:: SOURCE MATERIAL ::

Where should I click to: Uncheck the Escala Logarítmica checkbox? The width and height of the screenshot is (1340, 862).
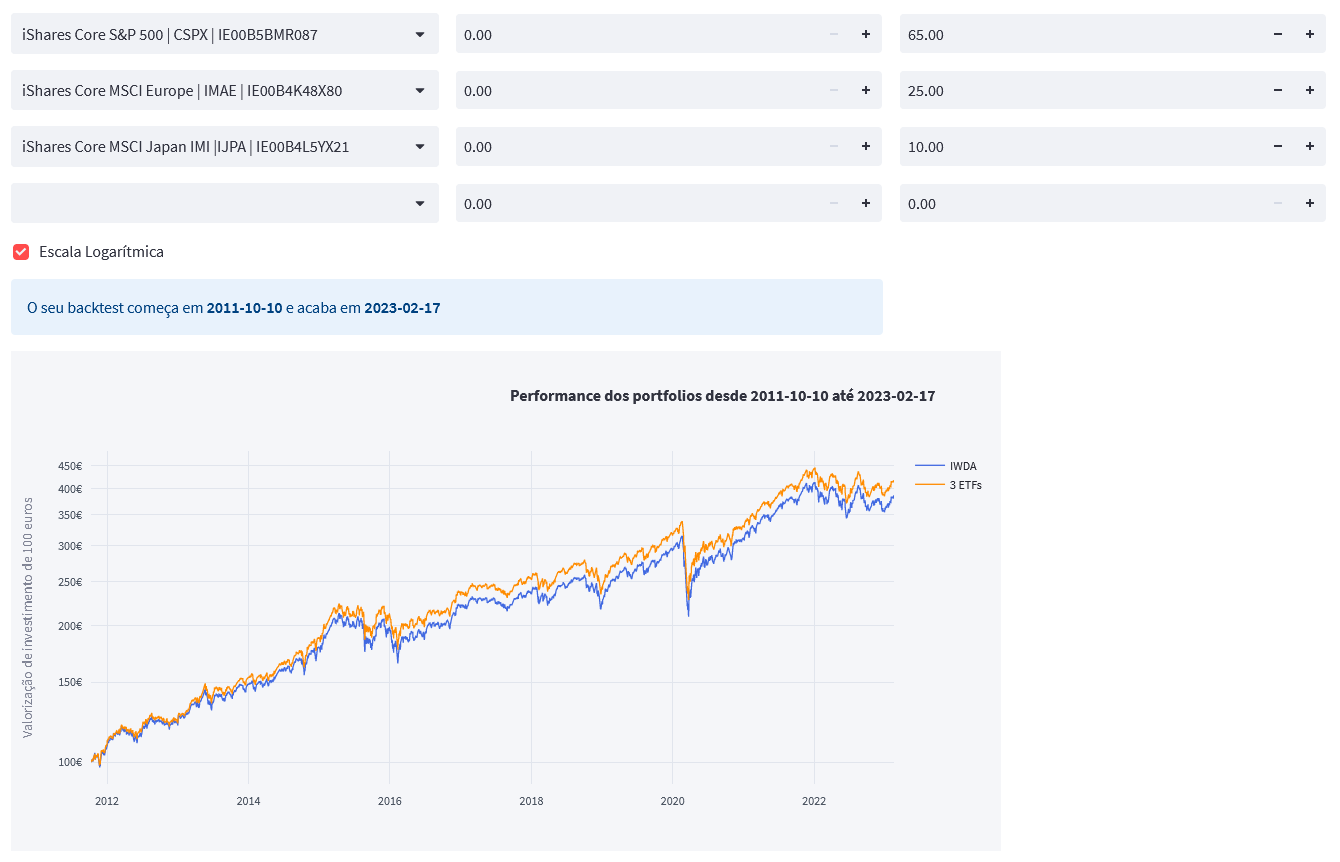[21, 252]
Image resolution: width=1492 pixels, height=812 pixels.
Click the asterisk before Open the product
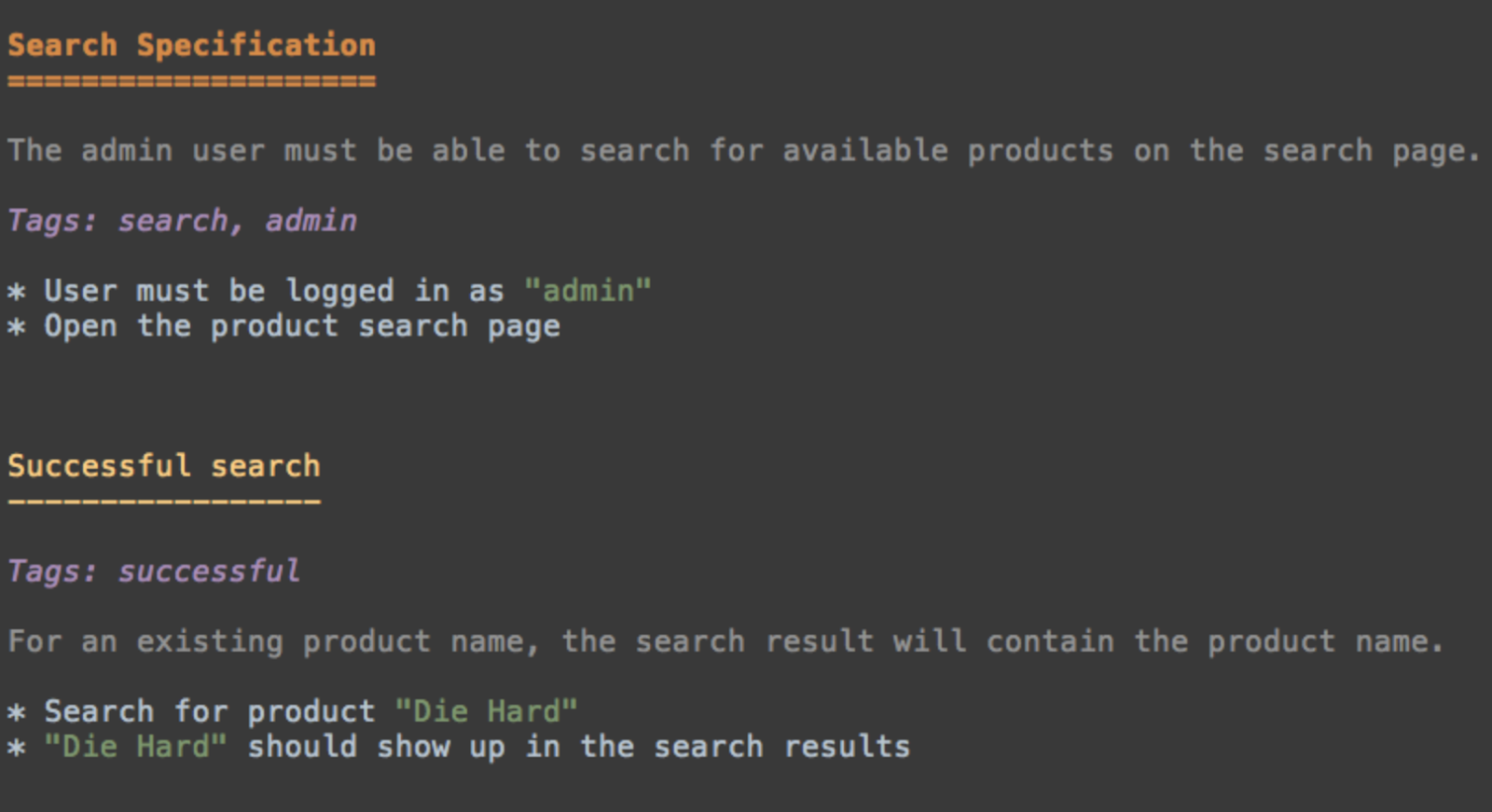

:::
:: SOURCE MATERIAL ::

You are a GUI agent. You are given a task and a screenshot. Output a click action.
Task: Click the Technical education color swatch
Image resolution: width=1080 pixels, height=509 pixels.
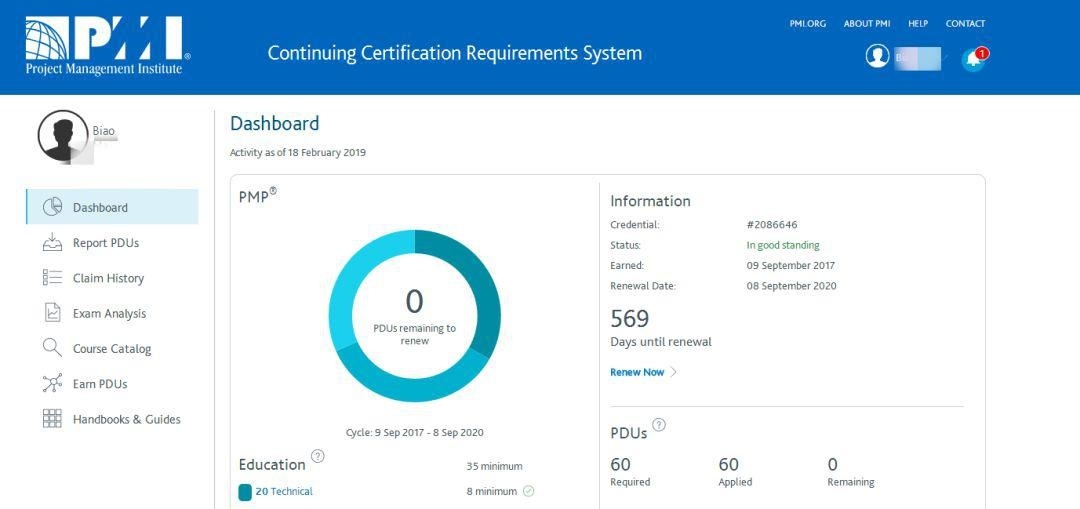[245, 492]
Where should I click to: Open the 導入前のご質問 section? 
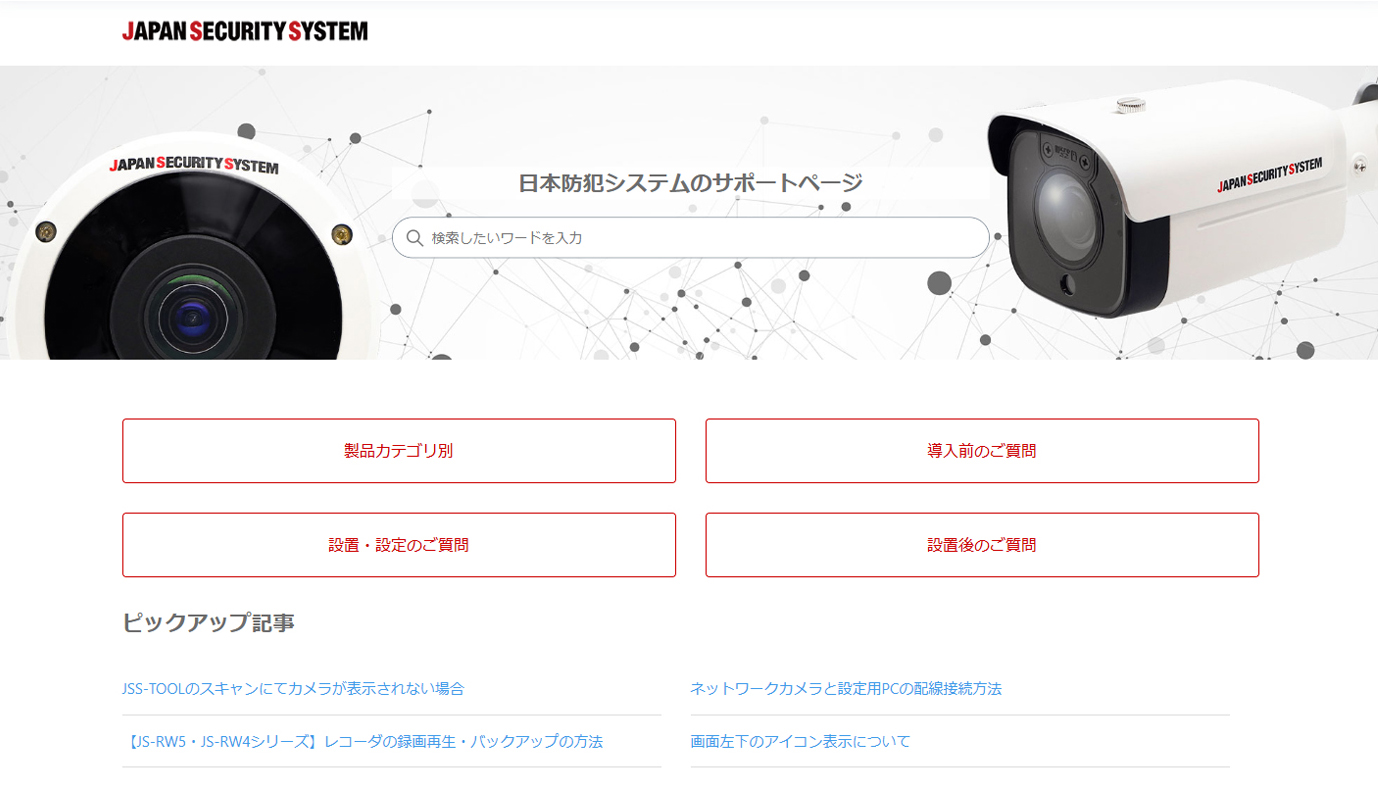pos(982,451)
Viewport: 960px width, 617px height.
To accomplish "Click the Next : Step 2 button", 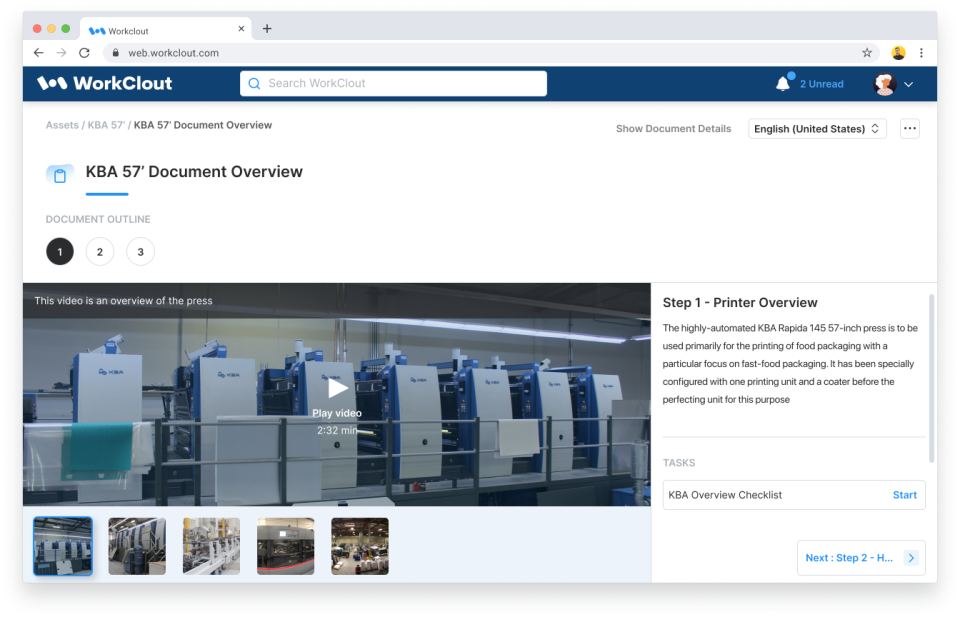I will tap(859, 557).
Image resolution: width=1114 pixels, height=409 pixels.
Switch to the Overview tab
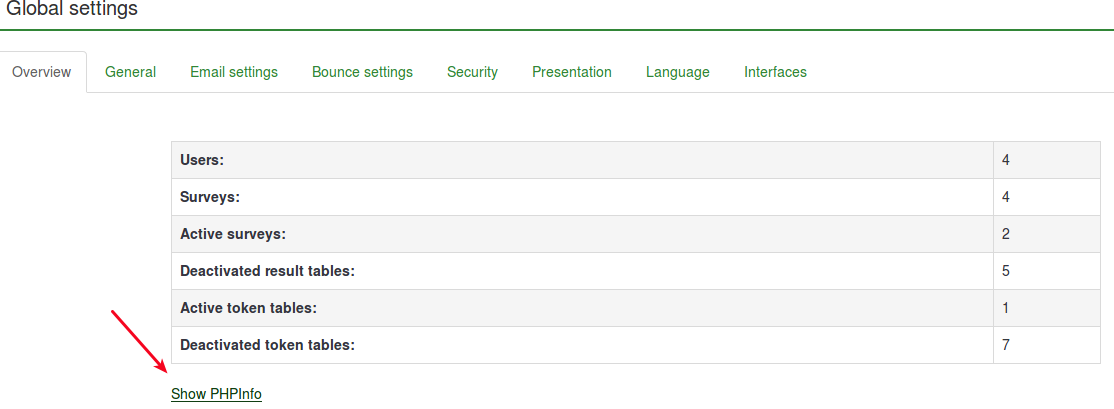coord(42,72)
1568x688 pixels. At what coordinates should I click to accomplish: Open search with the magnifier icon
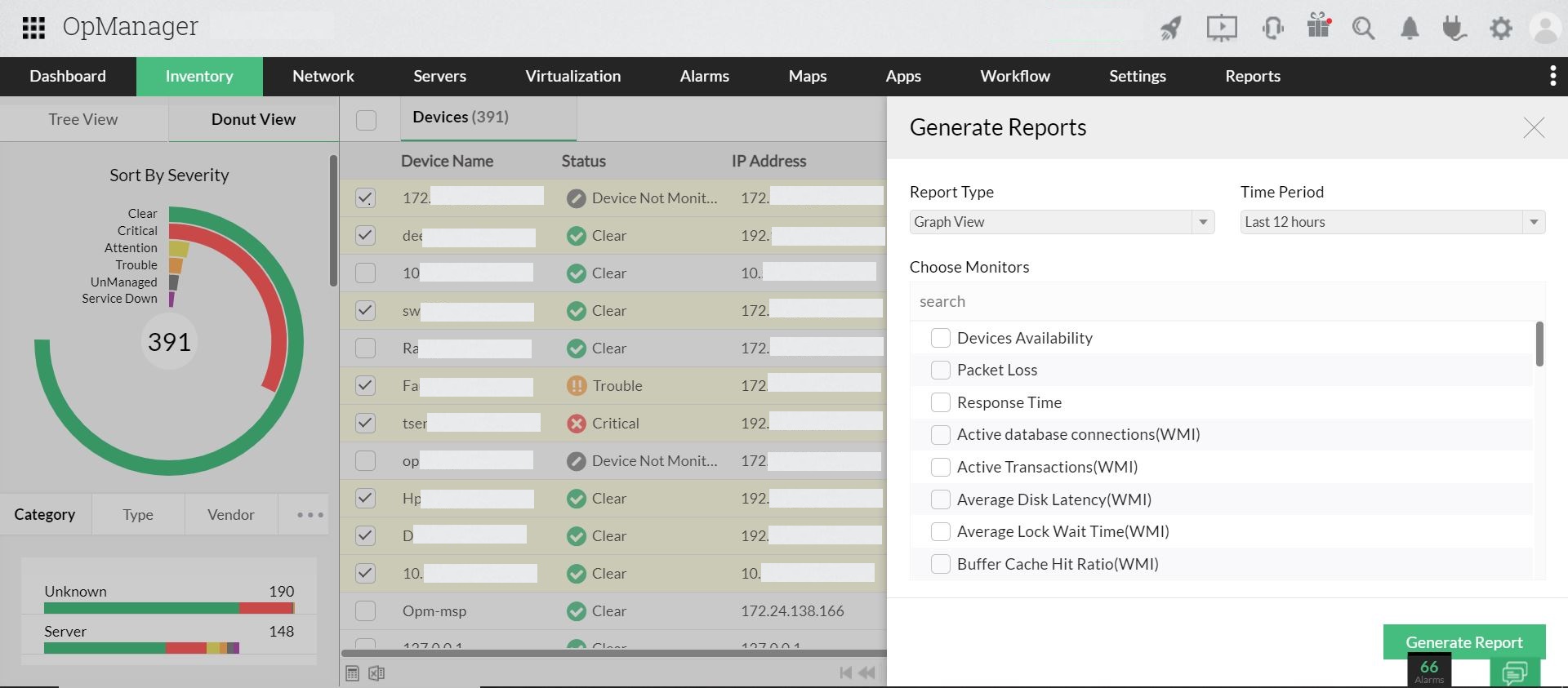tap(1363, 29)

:::
:: SOURCE MATERIAL ::

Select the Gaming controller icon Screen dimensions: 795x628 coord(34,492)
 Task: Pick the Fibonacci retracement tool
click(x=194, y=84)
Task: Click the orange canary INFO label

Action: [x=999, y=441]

:::

• DIRECTIONS: Among the entries above, take the line with "Where should I click to: Uncheck", the line with "Click the asterisk before Open the product", and all the lines between them, and restate them word for word without pictures.

• ANSWER SPACE:
Where should I click to: Uncheck the Escala Logarítmica checkbox? The width and height of the screenshot is (1340, 862).
[21, 252]
Image resolution: width=1492 pixels, height=812 pixels.
Click the asterisk before Open the product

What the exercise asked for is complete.